Arms of the Catholic Monarchs.

Tanto monta, monta tanto, Isabel como Fernando (/es/) or simply Tanto monta, monta tanto ("They amount to the same, the same they amount to") was the alleged motto of a prenuptial agreement made by the Spanish Catholic Monarchs Isabella I of Castile and Ferdinand II of Aragon. During their joint reign they did in fact support each other effectively in accordance with their motto of equality. Still, the wording "Tanto monta, monta tanto, Isabel como Fernando" is actually a popular saying invented many centuries later, not the real motto. Besides, and contrary to popular belief, Tanto monta was only the motto of King Ferdinand of Aragon, and never used by Isabella.

The Catholic Monarchs' great sword kept in the Royal Armoury of Madrid, made in the 15th century, was used during the reign of Ferdinand II of Aragon and Isabella of Castile and in all solemn court occasions until the 18th century. With this sword, the Catholic Monarchs Ferdinand and Isabella knighted Christopher Columbus on his return from his first voyage to America. In the Throne Hall of the Royal Palace in Barcelona, Columbus was named "Admiral of the Ocean" and "Viceroy of the Indies". This ceremonial sword was used as the symbol of the royal power in all religious and political ceremonies starting with the conquest of Granada and the beginning of Spain as a nation. On its hand guard it bears the inscription "Tanto monta, monta tanto" that translates roughly to "As much as the one is worth, so too is the other."

Items listed in a dataset
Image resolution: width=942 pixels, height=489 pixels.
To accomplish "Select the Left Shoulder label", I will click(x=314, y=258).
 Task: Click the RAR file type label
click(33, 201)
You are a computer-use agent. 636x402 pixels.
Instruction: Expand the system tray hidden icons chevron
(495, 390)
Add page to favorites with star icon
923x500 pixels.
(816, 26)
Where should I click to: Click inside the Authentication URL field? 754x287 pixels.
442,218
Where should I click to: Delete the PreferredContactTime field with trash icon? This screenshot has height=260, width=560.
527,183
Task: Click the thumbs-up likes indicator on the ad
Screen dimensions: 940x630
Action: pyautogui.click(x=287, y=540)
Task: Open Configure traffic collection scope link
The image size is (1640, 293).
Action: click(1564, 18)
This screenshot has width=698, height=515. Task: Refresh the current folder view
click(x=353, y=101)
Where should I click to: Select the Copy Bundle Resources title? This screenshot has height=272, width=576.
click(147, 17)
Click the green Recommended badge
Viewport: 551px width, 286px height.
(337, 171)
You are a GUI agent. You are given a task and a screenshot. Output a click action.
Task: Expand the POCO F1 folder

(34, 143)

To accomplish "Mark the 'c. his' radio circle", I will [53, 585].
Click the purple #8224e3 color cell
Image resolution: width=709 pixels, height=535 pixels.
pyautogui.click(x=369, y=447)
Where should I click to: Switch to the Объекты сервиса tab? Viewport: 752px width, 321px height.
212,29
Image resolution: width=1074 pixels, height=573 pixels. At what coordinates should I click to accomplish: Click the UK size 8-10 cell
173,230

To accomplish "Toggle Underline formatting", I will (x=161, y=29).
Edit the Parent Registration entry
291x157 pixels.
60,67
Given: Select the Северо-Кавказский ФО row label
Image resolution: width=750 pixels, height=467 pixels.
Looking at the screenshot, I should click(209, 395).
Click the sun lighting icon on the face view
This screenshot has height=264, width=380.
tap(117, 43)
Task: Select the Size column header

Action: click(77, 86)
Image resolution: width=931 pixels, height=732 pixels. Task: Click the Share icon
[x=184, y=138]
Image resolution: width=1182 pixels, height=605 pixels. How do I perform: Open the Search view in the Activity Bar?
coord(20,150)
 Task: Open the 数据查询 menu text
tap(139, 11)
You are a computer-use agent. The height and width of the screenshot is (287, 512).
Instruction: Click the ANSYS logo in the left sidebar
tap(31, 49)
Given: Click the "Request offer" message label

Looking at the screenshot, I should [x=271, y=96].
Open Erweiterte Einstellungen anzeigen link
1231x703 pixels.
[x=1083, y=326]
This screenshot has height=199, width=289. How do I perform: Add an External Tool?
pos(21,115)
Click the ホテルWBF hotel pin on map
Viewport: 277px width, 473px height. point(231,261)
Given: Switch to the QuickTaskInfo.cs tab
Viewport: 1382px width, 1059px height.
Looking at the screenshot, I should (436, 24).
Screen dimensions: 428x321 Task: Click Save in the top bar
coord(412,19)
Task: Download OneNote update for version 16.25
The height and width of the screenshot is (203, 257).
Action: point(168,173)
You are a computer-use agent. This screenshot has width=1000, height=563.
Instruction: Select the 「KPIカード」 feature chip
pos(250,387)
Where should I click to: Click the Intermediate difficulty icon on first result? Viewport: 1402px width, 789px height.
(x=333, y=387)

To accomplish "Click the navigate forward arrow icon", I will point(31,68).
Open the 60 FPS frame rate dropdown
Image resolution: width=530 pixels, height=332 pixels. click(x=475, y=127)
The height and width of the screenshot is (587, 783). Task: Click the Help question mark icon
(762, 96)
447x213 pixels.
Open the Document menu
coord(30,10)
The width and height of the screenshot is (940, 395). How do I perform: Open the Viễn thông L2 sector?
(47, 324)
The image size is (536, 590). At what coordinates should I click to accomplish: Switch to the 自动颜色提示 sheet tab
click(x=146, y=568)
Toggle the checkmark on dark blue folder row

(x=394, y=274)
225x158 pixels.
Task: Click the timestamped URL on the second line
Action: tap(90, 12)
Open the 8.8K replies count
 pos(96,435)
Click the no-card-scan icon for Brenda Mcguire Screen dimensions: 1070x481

* [Exercise brief]:
How would this sentence from the text on the "Tanto monta" motto read in Spanish: "With this sword, the Catholic Monarchs Ferdinand and Isabella knighted Christopher Columbus on his return from his first voyage to America."?

* [Answer below]:
Con esta espada, los Reyes Católicos Fernando e Isabel armaron caballero a Cristóbal Colón a su regreso de su primer viaje a América.